LR Knotzer: Änderung des WGG hat Folgen

Wohnungen könnten Immobilienhändlern überlassen werden

St.Pölten (NLK) - Im Parlament wurde vergangenes Monat eine Änderung des Wohnbaugemeinnützigkeitsgesetzes (WGG) beschlossen. Betroffen sind österreichweit rund 105.000 Wohnungen, die im Besitz von Gesellschaften des Bundes, des Landes oder der Gemeinden sind. In Niederösterreich sind das rund 2.500 Wohnungen, die zum Besitz von Wohnbaugesellschaften des Bundes gehören. "Und diese Änderung des Wohnbaugemeinnützigkeitsgesetzes ist der erste Schritt, Wohnungen aus dem Besitz von Gesellschaften des Bundes, der Länder und der Gemeinden zum Beispiel Investoren aus dem In- und Ausland oder privaten Immobilienhändlern zu überlassen", sagte heute Landesrat Fritz Knotzer in einer Pressekonferenz in St.Pölten.

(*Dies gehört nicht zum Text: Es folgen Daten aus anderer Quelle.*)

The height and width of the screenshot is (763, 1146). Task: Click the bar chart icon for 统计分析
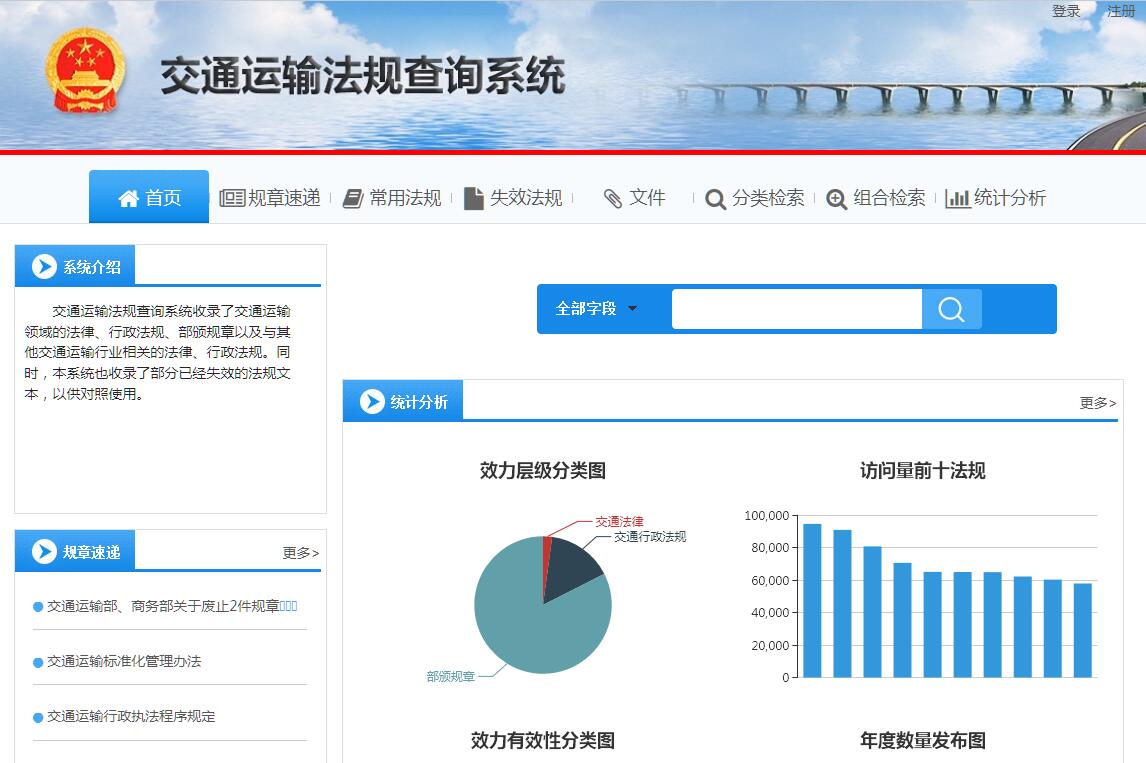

Natürlich könne auch Positives herausschauen, wenn etwa in der Gemeinde Blumau- Neurißhof (Bezirk Baden) eine Wohnbaugenossenschaft, die der Gemeinnützigkeit unterliegt, schon vor der Gültigkeit dieses Gesetzes mehrere Häuser von einer Wohnbaugesellschaft des Bundes übernimmt, diese renoviert und verträgliche Mietzinsen vereinbart.

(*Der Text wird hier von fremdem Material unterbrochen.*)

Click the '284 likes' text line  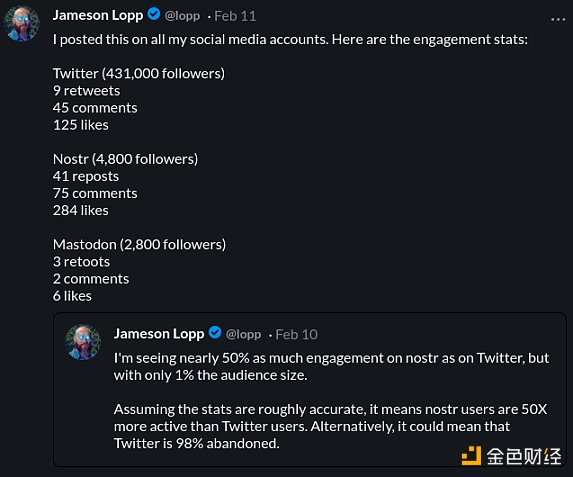click(81, 211)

Aber Knotzer befürchtet auch, dass später die Gemeinnützigkeit aller Wohnbaugenossenschaften und damit auch aller Wohnungen in dieser Sparte aufgehoben werden könnte. Genossenschaften haben in Österreich rund 450.000 Wohnungen mit etwa 1,5 Millionen Bewohnern.

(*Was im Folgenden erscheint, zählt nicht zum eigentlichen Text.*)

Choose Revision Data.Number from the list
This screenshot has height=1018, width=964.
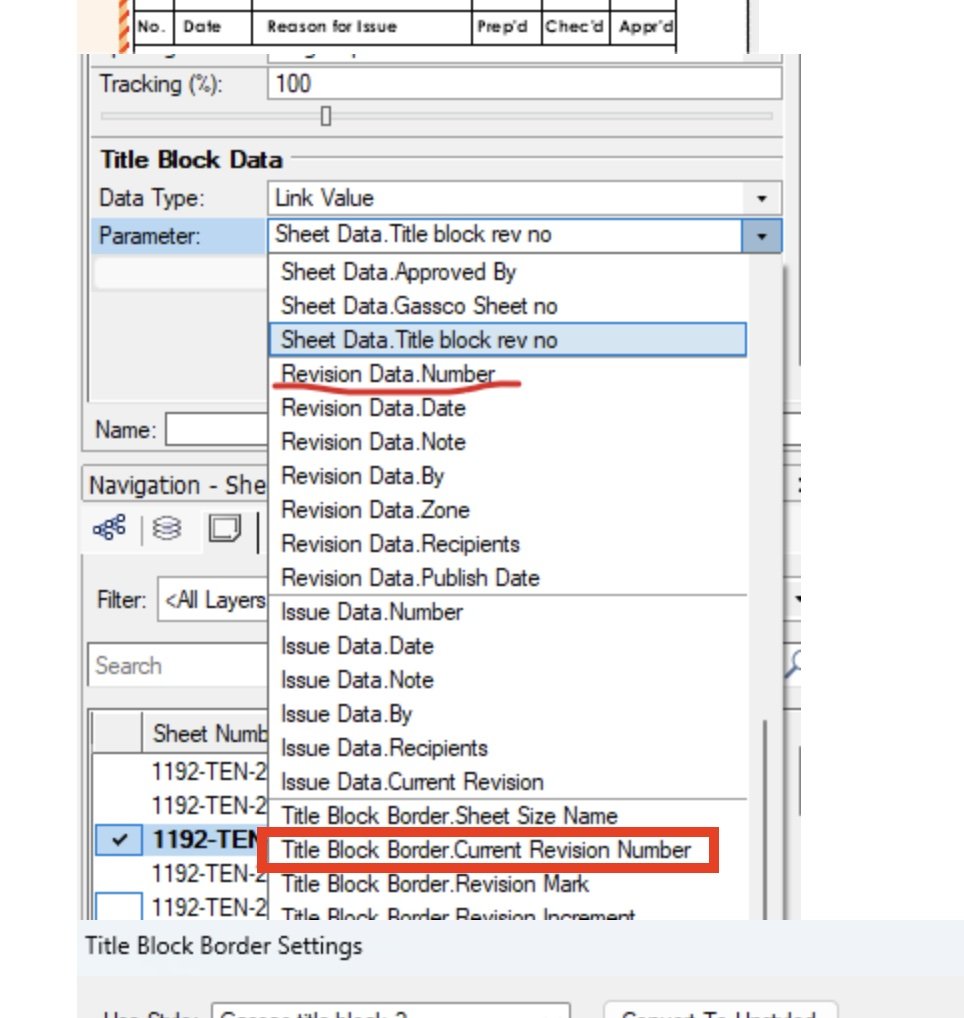[x=388, y=374]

Und was bringt der "erste Schritt"? Die Erlöse der Vermietung könnten ab sofort komplett übernommen werden. Die Gemeinnützigkeit, also die Zweckbindung der Einnahmen aus der Vermietung von Wohnungen, wäre damit gefallen. Damit würde den Wohnbaugesellschaften billiges Geld für den weiteren Wohnungsbau oder für die Sanierung von Altbauten entzogen. Höhere Mieten durch die Ausnützung von Obergrenzen sind die Folge. Aber auch der Wechsel auf die Finanzierung mit fremden Kapital oder die Ausnützung von Obergrenzen für Erhaltungs- und Verbesserungsbeiträge sind Möglichkeiten, die Mieten zu erhöhen. Gemeinnützige Wohnungen dürfen nicht durch Makler feilgeboten werden, jene, deren Gemeinnützigkeit aufgehoben wurde, jedoch schon: Wiederum höhere Kosten. Gemeinnützige Gesellschaften müssen ihre Wohnungen nach sozialen Gesichtspunkten vergeben, andere Eigentümer müssen dies nicht. In gemeinnützigen Wohnungen sind unbefristete Mietverträge die Norm, im privaten Eigentum ist das nicht der Fall. Und schließlich entfällt auch die Kontrolle durch den Revisionsverband und der Landesregierungen, wenn die Wohnungen zu privaten Eigentümern wechseln.

Wenn die Demontage des gemeinnützigen Wohnbaus verteidigt wird, weil die Wohnungen zuerst sechs Monate lang den Mietern zum Kauf angeboten werden müssen, so bedeutet das nur auf den ersten Blick Erleichterungen. Denn die Wohnungen müssen zum Marktpreis - und nicht zum günstigen Errichtungspreis - angeboten werden. Wenn der Mieter diesen Betrag nicht aus Ersparnissen aufbringen kann, dann will er den Betrag vielleicht am freien Markt finanzieren. Mit marktüblichen Zinsen.